Rafael Brüschweiller’s lab has for several years been engaged, with some success, in an effort to improve MD simulations to the point where they can predict S2 values that match NMR results for side chains. While a cold-eyed analysis of the correlations they’ve obtained so far (r values near 0.6) might not be very favorable, the comparisons aren’t that bad. Their most recent communication to JACS (citation at the end of the post), appearing online last week, displays a marked improvement in the correlations between simulation and experiment. The r values are still not that close to 1, but the current results appear to be a significant step forward.
So, what was done differently? Showalter et al. use an altered version of the AMBER99 forcefield that has a modified dihedral angle potential. This had good results in simulating the dynamics of backbone amide moieties, although MD has historically done a reasonably good job with these anyway. In this communication they simulated the side-chain motions of calbindin and compared them to experimental values. They calculated spectral densities J(ω) from their simulated correlation functions, though they are required in this case to make use of experimentally determined molecular correlation times. They do a strikingly good job of predicting the J(ω) at the Larmor frequency of deuterium and also at twice that frequency (figure filched from paper):
This really is an amazingly good job. Yet, as you can see from their figure 2 (a part of it is at right), the S2 values they obtain aren’t very close to those that are derived from NMR experiments. This is also reflected in the relatively poor agreement at J(0) (r=0.86). This seems to be very odd, because the magnitude of the spectral density at J(0) is very strongly dependent on τm, which they took from an NMR experiment. As is evident from the model-free expression for J(ω), the order parameter scales this term. Keep in mind that τm is typically on the order of 10-9 seconds while τe is on the order of 10-11 seconds—this means that the second term in the spectral density expression is negligible at J(0). Because they took their τm from experimental data, the decreased correlation at J(0) indicates that their correlation functions converged to inaccurate values.
Giving the data a once-over, it appears that their fitted order parameters were mostly high. It’s not clear to me why this should be so, except that over-constraint of the backbone may be affecting the side chains. From the supplementary information it appears that fits of backbone order parameters were also slightly higher in MD than experiment.
The most notable failure is not much help because it missed low. The significant outlier in the J(0) plot is threonine 45, shown in orange at right—this figure is made from PDB structure 3ICB, which was used in this simulation. The correlation function for this residue fails to converge, largely due to sampling of an alternate ψ angle. This behavior is consistent with the observations of low order parameters in that particular loop of the protein. From the crystal structure it appears that the hydroxyl moiety of Thr 45 is capping a helix (blue). It’s possible that the misbehavior of this particular residue is due to some miscalibration of the force-field that doesn’t accurately capture this capping interaction. The altered backbone dihedral angle potential may be overwhelming the hydrogen bonding interaction, resulting in the aberrantly low J(0) fit for this methyl group.

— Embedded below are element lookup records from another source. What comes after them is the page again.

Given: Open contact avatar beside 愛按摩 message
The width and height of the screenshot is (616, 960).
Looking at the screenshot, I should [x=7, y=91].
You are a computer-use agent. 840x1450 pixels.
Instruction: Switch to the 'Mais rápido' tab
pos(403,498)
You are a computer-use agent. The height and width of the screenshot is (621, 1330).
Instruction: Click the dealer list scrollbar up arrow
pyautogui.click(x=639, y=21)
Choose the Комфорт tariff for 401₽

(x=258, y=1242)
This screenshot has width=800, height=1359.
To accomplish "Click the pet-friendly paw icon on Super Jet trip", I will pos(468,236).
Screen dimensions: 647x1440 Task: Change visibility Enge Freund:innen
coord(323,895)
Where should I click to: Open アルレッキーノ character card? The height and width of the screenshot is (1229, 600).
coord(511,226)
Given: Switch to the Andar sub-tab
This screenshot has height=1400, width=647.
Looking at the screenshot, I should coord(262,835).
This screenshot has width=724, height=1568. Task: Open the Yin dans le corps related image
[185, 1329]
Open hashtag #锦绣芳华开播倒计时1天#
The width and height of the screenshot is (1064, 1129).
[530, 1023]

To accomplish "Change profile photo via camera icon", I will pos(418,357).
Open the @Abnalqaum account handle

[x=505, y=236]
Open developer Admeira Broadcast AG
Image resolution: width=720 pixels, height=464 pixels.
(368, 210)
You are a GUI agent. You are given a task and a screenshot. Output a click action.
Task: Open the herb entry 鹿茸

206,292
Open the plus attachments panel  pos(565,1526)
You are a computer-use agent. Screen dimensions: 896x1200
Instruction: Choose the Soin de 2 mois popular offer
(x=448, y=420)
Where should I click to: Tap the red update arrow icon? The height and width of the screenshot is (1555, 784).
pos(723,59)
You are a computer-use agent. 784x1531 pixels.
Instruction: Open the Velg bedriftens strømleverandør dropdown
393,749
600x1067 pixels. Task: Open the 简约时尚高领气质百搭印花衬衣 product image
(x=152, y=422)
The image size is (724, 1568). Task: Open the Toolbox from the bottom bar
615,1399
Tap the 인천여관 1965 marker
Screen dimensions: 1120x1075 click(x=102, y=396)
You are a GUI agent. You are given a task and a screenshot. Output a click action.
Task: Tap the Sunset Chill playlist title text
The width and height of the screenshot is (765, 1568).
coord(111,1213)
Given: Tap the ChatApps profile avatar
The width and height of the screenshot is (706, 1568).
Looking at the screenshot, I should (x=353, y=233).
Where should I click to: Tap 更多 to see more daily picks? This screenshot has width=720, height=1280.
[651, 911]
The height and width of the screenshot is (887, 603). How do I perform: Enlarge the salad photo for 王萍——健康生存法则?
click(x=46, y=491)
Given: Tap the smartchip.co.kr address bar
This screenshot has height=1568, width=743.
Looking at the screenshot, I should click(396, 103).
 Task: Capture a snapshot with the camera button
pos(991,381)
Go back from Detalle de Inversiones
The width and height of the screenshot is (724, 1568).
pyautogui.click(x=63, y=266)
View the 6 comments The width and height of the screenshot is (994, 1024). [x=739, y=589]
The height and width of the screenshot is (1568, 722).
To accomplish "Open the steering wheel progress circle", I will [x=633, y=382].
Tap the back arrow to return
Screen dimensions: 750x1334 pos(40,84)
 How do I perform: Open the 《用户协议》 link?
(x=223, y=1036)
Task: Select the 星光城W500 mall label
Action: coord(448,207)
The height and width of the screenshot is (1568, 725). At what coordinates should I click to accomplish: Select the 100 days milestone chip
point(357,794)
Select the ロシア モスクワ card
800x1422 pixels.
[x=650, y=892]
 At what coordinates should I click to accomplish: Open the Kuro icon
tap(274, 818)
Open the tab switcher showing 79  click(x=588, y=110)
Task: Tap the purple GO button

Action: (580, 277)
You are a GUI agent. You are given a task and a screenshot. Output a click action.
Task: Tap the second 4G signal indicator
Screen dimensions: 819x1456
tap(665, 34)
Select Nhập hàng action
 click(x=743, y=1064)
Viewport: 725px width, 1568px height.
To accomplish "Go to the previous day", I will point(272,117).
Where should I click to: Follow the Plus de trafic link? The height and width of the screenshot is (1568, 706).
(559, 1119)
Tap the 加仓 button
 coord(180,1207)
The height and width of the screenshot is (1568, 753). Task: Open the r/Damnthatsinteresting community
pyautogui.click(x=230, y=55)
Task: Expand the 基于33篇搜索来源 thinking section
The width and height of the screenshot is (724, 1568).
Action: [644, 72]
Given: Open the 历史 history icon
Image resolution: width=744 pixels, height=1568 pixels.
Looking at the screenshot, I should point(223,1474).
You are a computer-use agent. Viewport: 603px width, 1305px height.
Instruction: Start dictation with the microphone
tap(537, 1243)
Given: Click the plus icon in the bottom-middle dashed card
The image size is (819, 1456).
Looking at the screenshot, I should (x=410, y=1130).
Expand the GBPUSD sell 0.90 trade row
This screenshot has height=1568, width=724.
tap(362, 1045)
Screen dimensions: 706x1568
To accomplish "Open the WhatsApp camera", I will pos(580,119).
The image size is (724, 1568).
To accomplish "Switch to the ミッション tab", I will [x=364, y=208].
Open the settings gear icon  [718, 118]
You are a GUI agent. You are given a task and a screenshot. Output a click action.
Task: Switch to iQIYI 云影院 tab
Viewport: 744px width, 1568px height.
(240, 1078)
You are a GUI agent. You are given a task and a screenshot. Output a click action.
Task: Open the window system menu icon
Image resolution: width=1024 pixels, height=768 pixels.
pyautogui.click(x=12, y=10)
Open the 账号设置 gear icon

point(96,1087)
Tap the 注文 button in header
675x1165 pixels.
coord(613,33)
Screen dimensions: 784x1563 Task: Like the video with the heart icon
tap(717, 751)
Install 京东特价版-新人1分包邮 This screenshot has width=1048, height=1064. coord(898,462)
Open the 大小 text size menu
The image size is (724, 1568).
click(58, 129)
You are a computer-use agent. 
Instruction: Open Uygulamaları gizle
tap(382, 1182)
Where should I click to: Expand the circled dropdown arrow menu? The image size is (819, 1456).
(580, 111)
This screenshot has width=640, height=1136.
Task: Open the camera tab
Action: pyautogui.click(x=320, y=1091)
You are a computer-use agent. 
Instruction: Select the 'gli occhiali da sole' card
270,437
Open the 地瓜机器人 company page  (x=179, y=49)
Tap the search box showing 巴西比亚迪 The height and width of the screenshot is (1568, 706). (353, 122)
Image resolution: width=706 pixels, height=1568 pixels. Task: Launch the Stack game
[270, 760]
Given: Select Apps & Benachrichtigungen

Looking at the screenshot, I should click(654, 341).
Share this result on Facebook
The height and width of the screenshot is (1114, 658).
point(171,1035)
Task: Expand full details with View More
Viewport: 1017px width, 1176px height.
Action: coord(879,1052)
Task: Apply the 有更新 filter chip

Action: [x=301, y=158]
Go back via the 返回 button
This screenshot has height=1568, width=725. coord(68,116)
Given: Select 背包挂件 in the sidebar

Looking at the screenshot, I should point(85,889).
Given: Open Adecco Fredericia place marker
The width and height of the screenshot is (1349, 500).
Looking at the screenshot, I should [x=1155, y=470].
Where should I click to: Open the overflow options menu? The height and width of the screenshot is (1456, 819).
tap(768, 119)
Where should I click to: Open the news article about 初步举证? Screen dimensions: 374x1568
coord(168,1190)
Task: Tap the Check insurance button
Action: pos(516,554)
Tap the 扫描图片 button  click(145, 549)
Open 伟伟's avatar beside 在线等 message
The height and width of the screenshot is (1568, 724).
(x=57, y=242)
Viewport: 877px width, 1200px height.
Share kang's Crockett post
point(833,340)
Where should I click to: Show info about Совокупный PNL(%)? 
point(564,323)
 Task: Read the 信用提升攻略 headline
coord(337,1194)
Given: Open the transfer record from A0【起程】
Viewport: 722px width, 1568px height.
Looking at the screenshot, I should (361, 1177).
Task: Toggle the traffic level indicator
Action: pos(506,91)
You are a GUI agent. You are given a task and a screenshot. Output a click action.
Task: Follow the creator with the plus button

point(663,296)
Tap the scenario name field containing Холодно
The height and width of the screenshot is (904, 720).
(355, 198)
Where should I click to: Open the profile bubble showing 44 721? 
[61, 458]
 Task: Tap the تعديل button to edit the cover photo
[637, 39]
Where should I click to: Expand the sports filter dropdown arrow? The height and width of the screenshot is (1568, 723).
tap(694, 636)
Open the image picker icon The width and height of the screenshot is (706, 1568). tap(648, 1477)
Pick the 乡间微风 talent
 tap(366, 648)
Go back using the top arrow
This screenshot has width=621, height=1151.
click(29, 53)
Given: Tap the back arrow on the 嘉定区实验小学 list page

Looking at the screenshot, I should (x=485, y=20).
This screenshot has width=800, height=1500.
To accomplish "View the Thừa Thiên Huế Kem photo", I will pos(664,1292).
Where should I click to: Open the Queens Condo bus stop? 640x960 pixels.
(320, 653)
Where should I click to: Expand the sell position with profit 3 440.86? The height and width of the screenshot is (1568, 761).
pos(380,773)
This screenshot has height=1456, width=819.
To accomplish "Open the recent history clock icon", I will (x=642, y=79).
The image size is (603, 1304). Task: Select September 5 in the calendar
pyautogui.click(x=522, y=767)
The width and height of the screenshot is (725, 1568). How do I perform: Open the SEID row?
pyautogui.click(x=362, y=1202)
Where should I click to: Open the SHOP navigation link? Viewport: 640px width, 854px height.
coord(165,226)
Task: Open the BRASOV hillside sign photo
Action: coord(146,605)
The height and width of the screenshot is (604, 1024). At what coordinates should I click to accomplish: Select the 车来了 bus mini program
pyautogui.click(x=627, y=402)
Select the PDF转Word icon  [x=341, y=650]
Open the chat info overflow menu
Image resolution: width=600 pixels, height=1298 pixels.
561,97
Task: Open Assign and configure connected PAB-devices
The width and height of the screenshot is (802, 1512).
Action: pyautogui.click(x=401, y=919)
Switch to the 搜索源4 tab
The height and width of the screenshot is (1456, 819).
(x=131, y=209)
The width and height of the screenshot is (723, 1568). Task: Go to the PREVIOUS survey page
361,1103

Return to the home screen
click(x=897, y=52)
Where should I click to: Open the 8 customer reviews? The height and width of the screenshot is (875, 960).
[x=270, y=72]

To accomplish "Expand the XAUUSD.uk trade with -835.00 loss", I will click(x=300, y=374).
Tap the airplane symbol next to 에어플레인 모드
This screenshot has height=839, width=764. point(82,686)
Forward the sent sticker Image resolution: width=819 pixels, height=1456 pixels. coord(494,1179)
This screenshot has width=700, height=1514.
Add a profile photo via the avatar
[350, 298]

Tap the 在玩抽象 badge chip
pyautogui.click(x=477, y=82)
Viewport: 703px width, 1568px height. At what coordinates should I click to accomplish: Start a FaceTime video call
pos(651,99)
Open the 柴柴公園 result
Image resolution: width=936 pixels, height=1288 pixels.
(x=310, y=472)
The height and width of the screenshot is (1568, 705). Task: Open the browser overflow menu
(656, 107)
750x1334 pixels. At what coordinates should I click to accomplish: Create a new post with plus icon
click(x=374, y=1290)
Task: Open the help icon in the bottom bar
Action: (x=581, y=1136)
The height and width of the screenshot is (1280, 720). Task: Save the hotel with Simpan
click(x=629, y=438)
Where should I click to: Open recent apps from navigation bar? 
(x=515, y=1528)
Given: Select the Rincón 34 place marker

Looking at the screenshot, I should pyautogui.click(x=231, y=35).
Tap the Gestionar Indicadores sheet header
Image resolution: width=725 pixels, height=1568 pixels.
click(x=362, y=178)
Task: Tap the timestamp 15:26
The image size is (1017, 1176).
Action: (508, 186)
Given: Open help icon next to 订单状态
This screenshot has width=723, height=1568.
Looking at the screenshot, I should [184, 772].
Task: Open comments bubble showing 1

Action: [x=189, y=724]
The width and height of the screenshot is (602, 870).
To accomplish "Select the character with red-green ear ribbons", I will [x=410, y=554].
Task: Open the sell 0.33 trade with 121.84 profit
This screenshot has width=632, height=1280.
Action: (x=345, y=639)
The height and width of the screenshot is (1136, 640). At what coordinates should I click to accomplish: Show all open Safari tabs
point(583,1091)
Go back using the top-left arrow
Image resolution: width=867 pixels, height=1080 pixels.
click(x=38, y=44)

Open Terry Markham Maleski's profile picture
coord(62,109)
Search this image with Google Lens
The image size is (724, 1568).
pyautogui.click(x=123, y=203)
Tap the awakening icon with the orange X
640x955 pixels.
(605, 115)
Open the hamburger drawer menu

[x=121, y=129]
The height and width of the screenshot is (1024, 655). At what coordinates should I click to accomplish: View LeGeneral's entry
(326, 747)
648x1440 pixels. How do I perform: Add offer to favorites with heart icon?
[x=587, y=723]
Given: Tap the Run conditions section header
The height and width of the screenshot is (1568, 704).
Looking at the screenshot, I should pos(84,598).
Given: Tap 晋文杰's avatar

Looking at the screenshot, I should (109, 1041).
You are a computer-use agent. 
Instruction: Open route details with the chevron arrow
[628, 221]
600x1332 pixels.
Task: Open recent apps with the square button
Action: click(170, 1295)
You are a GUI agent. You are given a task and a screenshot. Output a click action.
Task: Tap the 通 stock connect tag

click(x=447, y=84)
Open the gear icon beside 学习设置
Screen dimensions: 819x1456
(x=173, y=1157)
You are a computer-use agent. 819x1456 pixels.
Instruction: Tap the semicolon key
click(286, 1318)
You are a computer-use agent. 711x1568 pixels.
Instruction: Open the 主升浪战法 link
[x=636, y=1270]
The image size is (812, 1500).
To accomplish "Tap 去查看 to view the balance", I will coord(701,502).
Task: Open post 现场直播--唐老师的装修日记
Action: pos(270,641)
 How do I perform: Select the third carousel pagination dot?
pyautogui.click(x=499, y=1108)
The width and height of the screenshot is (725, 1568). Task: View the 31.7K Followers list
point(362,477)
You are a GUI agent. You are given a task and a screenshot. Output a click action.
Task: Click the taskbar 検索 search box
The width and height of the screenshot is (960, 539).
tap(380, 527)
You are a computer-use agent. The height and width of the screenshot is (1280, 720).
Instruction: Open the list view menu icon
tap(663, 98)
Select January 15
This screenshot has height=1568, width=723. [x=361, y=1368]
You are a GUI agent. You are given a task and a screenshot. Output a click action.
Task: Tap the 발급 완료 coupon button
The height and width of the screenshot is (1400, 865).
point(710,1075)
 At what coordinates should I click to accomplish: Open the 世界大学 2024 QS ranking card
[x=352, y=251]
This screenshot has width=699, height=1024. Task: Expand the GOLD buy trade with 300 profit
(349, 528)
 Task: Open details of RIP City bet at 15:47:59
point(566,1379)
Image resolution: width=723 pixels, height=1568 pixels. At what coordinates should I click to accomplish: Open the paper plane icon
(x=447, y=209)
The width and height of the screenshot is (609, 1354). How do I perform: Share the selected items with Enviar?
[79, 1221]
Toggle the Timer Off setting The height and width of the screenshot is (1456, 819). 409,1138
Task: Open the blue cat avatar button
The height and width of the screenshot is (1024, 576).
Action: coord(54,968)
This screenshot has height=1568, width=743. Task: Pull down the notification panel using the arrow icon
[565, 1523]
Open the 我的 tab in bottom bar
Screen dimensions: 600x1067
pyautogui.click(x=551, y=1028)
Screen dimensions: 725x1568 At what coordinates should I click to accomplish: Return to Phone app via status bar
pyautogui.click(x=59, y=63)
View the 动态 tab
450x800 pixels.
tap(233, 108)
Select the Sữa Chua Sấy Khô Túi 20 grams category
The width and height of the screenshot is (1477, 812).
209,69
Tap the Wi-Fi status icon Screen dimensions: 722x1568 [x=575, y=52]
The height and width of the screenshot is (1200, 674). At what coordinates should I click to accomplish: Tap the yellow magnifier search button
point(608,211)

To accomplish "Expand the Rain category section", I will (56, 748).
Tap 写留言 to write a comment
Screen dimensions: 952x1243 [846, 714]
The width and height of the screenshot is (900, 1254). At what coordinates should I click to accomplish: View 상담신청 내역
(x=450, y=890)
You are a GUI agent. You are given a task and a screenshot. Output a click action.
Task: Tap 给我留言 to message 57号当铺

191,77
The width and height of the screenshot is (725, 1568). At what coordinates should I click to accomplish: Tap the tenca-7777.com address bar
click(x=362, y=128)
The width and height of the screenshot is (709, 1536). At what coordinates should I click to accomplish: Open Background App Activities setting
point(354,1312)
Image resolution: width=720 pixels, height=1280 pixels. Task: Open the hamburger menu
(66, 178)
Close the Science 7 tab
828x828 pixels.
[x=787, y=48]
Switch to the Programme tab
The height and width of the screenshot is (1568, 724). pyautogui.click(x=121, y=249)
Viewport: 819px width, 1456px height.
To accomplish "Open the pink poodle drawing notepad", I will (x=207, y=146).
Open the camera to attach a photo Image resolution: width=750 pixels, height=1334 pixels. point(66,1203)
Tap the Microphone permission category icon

In general, the simulations for threonines and valines were not as accurate as those for other types of residues, which seems a little strange. These were also unusual in that they missed low, while, as I mentioned, on average residues tended to miss high. The branched nature of these amino acids causes some steric interactions with the backbone, so one would expect an improved potential to help these residues the most. However, if the altered potential is causing unwarranted excursions from the equilibrium structure, as seems to be the case with Thr 45, then valines and threonines, whose motions are at least partially controlled by steric interactions with the backbone, might be the most strongly affected.
I should stress that it’s not necessary for the simulation to produce too much backbone motion to get this result. If the backbone dynamics are the wrong kind of motion that could have this effect even if the model-free parameters for the backbone derived from the simulation appear to be accurate.
It isn’t terribly clear why an improved backbone potential should increase the correlation of side-chain order parameters between MD and NMR. Showalter et al. venture no explanation, and my own research and that of others hasn’t shown any particular linkage between backbone dynamics and side-chain dynamics, except in the case of alanine residues. It may be that a more accurate depiction of backbone motions contributes to a more accurate dynamic environment generally. Or, the motions of the backbone and side chains could be related in unexpected ways. An in-depth analysis of the simulation probing for these correlations could be very instructive. Regardless, these results are a significant, encouraging step towards using MD simulations to interpret the findings of NMR dynamics experiments.
Showalter, S. A.; Johnson, E.; Rance, M.; Bruschweiler, R. “Toward Quantitative Interpretation of Methyl Side-Chain Dynamics from NMR by Molecular Dynamics Simulations” J. Am. Chem. Soc. (Communication); 2007;ASAP Article.